§ **Job**
Please reproduce, word for word, the part of the article on motivating employees that opens with the words "When it comes" and closes with "get very far.".

§ **Source extract**
════

70 Awesome Ways to Motivate Employees

In your journey to foster a motivated and thriving workforce, this article serves as a comprehensive guide.

Hi! We’re When I Work, and we’re all about helping hourly teams work better together. We do that through employee scheduling, time tracking, and team messaging. And as a small business ourselves, we know exactly how important it is to inspire your team to get the best out of them—that’s why we’ve created this article for you. 

Dive in to discover 70 unique and effective strategies to inspire and motivate your employees, ensuring they remain engaged, productive, and satisfied in their roles.

Key takeaways:

  1. Employee motivation directly impacts business productivity and profitability.
  2. Recognizing accomplishments, demonstrating trust, and promoting a positive work environment are pivotal for employee morale.
  3. Flexibility in work schedules and an emphasis on work-life balance can significantly boost employee satisfaction.
  4. Encouraging creativity, ensuring open communication, and promoting team unity are essential for a cohesive work environment.
  5. Offering professional development opportunities and valuing employee feedback can lead to a more engaged and innovative workforce.

Table of contents

Motivate your team and increase accountability with employee scheduling. Give your team 24/7 access to the schedule and let them swap and drop shifts as they need to. Try it free with When I Work.

When it comes to growing your business, you can use all the fancy tools and systems you want: but if your employees aren’t motivated to do great work, you’re not going to get very far.

There are a number of reasons why your team members might lack the motivation they need in order to do their best work each day—they could be feeling unappreciated, bored with their responsibilities, or unhappy with the benefits and flexibility offered to them.

════

§ **Recorded information**
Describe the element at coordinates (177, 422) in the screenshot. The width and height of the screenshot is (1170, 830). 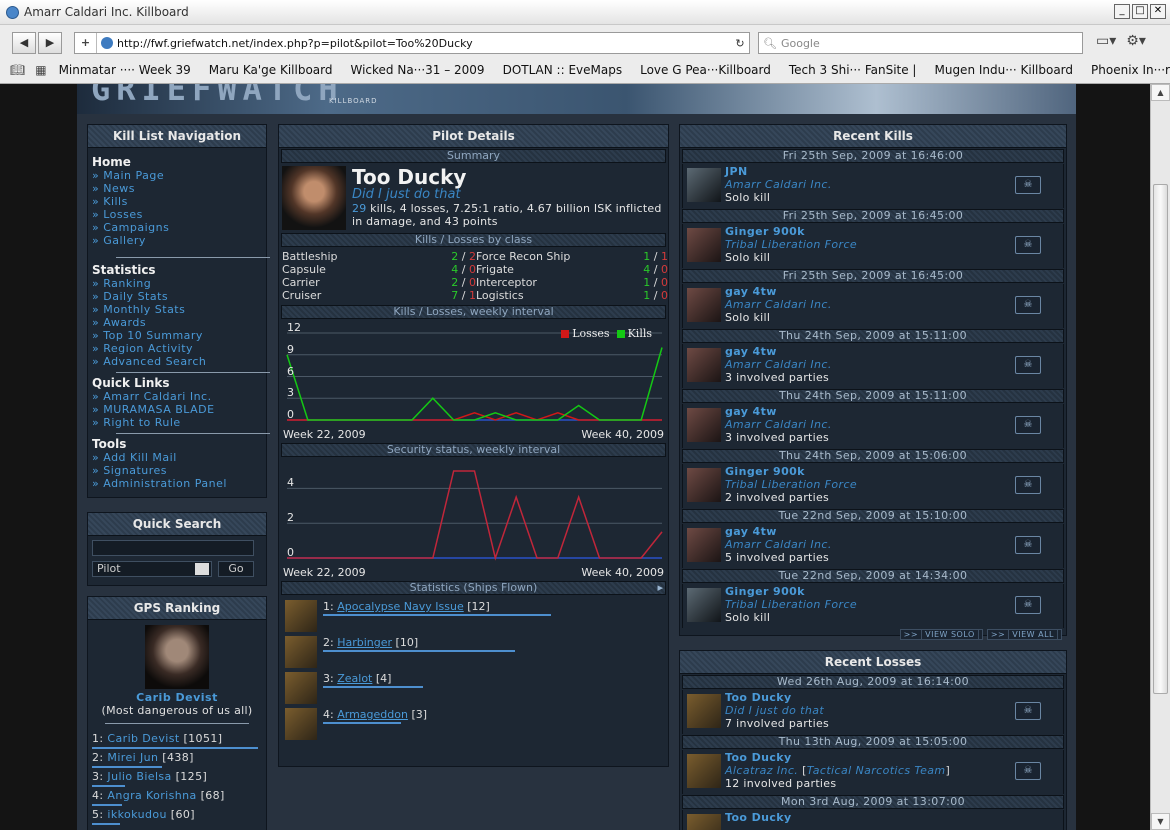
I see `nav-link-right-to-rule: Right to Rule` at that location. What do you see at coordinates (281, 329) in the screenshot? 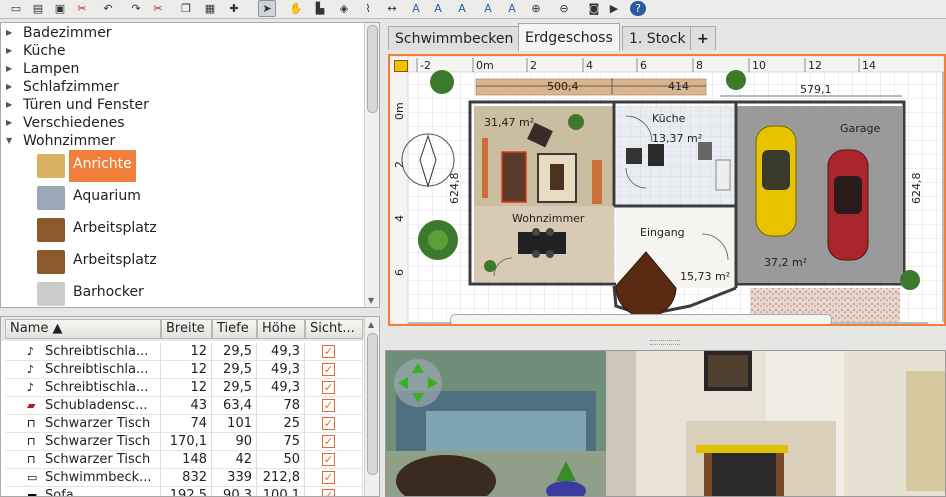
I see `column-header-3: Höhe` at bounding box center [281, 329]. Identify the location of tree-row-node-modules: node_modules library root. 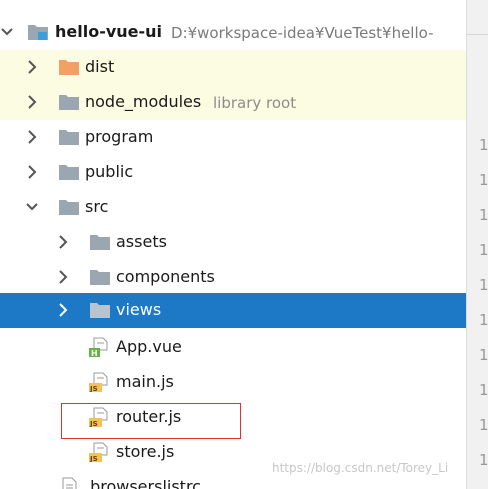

════

§ **Solution to this task**
When it comes to growing your business, you can use all the fancy tools and systems you want: but if your employees aren’t motivated to do great work, you’re not going to get very far.